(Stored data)
+ + +

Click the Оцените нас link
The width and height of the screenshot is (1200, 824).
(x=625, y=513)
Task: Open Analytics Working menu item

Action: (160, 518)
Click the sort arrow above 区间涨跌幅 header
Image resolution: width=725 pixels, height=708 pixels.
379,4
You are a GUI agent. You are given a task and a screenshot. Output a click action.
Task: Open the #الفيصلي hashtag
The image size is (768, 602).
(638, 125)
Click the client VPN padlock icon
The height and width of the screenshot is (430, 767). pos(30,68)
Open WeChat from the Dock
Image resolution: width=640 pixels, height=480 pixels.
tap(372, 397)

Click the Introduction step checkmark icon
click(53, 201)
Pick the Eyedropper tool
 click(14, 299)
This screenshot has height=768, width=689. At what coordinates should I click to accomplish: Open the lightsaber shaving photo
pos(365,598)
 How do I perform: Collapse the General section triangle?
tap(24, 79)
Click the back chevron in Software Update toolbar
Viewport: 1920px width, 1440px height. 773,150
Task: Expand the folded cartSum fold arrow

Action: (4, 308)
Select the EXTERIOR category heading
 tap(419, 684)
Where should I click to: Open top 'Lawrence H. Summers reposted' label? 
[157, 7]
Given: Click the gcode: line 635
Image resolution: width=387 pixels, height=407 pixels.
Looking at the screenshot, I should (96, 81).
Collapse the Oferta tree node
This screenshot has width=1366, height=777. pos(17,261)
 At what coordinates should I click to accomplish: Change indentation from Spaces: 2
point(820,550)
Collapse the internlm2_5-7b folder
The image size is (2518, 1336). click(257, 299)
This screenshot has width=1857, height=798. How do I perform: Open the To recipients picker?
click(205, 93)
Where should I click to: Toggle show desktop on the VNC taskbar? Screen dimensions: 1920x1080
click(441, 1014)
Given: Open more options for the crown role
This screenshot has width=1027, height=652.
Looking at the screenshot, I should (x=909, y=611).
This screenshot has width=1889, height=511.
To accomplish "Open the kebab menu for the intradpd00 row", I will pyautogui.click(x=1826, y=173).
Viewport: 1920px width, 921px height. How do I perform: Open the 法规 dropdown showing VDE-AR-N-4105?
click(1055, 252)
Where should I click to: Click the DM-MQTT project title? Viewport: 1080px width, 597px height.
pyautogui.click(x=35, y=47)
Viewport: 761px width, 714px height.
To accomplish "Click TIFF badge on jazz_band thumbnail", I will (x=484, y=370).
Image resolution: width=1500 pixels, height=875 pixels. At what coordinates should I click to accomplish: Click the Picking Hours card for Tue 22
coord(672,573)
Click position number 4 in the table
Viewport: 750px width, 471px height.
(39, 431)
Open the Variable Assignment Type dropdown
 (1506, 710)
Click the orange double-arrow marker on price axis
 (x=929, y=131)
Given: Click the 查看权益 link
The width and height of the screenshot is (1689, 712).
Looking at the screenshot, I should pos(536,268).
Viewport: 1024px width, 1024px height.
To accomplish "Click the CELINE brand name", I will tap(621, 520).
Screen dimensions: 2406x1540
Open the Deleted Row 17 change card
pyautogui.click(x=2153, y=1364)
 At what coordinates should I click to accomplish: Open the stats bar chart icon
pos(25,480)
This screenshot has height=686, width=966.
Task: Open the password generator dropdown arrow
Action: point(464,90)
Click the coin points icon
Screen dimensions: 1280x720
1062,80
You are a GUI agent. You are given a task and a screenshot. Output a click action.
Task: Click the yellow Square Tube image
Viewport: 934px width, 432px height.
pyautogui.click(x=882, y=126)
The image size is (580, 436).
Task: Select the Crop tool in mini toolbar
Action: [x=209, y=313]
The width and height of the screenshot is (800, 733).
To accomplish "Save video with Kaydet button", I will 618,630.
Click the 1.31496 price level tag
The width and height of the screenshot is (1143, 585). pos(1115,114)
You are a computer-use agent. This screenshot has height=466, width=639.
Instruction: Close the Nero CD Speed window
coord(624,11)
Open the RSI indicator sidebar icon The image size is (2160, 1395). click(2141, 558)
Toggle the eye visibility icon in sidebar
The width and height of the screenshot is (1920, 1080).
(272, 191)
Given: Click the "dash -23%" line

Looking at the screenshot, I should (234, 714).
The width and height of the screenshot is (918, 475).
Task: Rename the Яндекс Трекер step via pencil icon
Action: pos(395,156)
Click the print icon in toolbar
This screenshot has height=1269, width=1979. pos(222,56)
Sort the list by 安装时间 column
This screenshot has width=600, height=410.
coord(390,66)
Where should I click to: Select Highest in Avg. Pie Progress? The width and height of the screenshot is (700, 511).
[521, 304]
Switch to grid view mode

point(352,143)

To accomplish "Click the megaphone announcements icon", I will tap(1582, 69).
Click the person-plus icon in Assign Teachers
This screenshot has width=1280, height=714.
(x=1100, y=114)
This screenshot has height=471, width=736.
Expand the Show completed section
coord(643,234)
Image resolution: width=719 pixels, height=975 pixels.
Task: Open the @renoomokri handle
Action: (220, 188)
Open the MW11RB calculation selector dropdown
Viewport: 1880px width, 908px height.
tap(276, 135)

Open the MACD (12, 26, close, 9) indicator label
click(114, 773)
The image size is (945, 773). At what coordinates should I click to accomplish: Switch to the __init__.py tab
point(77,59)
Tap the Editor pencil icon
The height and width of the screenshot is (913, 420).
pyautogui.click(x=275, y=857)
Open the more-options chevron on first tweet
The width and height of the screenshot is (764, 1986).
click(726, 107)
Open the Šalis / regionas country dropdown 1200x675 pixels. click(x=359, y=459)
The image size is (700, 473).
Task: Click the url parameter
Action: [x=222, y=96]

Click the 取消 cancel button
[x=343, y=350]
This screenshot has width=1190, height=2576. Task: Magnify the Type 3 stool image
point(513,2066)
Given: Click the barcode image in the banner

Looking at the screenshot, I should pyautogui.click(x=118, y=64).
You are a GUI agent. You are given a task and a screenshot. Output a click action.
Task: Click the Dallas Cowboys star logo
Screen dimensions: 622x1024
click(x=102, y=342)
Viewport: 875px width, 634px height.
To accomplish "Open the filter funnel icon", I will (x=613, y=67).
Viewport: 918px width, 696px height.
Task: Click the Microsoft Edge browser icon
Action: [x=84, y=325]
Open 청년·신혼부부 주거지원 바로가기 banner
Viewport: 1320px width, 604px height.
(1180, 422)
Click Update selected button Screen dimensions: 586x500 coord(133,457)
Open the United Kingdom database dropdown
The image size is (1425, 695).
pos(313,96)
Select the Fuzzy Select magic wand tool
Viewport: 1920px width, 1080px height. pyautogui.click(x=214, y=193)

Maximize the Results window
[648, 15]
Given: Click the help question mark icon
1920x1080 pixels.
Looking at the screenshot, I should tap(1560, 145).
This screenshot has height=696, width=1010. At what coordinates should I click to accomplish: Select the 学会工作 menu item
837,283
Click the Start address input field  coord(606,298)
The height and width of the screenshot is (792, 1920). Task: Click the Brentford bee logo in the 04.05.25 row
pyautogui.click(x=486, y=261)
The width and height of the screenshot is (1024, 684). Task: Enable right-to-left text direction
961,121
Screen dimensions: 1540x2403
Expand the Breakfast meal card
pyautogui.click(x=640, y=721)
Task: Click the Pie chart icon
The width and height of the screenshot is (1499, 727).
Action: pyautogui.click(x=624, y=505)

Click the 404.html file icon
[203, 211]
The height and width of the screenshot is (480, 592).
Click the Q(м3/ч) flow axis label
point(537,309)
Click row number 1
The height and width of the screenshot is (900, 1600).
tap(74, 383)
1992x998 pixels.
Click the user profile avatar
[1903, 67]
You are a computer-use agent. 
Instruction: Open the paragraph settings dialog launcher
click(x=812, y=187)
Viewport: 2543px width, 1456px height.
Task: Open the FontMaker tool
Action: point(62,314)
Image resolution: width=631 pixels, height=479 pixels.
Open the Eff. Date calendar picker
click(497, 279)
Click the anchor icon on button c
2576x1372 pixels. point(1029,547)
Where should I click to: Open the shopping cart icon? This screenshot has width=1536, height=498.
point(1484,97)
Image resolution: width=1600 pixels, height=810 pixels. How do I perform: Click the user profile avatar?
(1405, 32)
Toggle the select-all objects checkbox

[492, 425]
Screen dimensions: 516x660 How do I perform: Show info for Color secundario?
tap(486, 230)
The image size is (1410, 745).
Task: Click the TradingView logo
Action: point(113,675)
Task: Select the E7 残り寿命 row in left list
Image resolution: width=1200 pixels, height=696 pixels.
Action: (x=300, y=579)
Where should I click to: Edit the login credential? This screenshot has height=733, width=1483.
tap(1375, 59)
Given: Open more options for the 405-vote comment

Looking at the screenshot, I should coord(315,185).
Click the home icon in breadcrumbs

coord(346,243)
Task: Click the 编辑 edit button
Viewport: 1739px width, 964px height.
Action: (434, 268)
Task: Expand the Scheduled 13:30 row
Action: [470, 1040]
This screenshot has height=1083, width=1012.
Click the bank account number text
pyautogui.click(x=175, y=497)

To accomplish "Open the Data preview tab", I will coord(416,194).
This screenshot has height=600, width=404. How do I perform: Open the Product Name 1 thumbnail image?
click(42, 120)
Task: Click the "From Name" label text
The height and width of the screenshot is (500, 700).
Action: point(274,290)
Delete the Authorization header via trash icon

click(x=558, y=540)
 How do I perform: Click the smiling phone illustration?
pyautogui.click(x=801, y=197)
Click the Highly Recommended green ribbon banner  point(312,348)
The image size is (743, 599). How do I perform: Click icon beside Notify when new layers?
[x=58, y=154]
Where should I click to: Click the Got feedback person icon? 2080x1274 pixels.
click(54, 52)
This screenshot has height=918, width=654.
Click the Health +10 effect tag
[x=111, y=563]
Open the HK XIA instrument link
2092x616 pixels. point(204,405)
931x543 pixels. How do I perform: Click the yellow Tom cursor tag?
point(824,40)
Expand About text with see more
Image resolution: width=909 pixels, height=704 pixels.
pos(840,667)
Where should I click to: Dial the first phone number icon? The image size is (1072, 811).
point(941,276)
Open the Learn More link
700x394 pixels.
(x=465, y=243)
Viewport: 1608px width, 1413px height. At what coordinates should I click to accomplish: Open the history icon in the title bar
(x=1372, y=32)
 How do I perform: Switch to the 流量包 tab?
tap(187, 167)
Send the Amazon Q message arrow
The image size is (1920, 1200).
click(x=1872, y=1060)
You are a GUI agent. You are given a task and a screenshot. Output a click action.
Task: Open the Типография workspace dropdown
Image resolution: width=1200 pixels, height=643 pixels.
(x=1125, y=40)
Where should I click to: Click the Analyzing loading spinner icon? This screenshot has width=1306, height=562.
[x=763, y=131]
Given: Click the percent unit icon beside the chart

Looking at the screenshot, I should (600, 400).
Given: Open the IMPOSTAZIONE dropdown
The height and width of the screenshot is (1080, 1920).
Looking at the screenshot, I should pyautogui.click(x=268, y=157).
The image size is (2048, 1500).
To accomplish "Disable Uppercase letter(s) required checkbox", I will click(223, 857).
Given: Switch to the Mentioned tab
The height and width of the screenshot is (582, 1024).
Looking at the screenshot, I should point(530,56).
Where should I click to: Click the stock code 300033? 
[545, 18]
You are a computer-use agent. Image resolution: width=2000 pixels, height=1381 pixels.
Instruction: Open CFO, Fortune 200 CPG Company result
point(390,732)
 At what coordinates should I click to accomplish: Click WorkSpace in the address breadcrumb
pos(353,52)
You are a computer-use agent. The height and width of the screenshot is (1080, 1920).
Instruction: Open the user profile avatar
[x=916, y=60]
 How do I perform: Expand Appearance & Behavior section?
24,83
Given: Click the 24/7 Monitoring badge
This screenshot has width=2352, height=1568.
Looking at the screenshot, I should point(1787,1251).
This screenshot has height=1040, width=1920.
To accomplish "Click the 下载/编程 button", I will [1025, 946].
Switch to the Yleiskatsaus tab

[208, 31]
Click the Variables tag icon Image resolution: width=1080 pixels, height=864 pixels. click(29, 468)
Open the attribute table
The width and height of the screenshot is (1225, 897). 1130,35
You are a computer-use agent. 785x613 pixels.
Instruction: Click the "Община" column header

+ + +

WHAT YOU WILL DO:
Revise the lines from the one holding "Select the EXTERIOR category heading" through the one holding "click(441, 1014)", inclusive, so that "Collapse" becomes "Close" and nothing else changes. Give back only those lines.

RESULT FOR THIS EXERCISE:
Select the EXTERIOR category heading
 tap(419, 684)
Where should I click to: Open top 'Lawrence H. Summers reposted' label? 
[157, 7]
Given: Click the gcode: line 635
Image resolution: width=387 pixels, height=407 pixels.
Looking at the screenshot, I should (96, 81).
Close the Oferta tree node
This screenshot has width=1366, height=777. pos(17,261)
 At what coordinates should I click to accomplish: Change indentation from Spaces: 2
point(820,550)
Close the internlm2_5-7b folder
The image size is (2518, 1336). click(257, 299)
This screenshot has width=1857, height=798. How do I perform: Open the To recipients picker?
click(205, 93)
Where should I click to: Toggle show desktop on the VNC taskbar? Screen dimensions: 1920x1080
click(441, 1014)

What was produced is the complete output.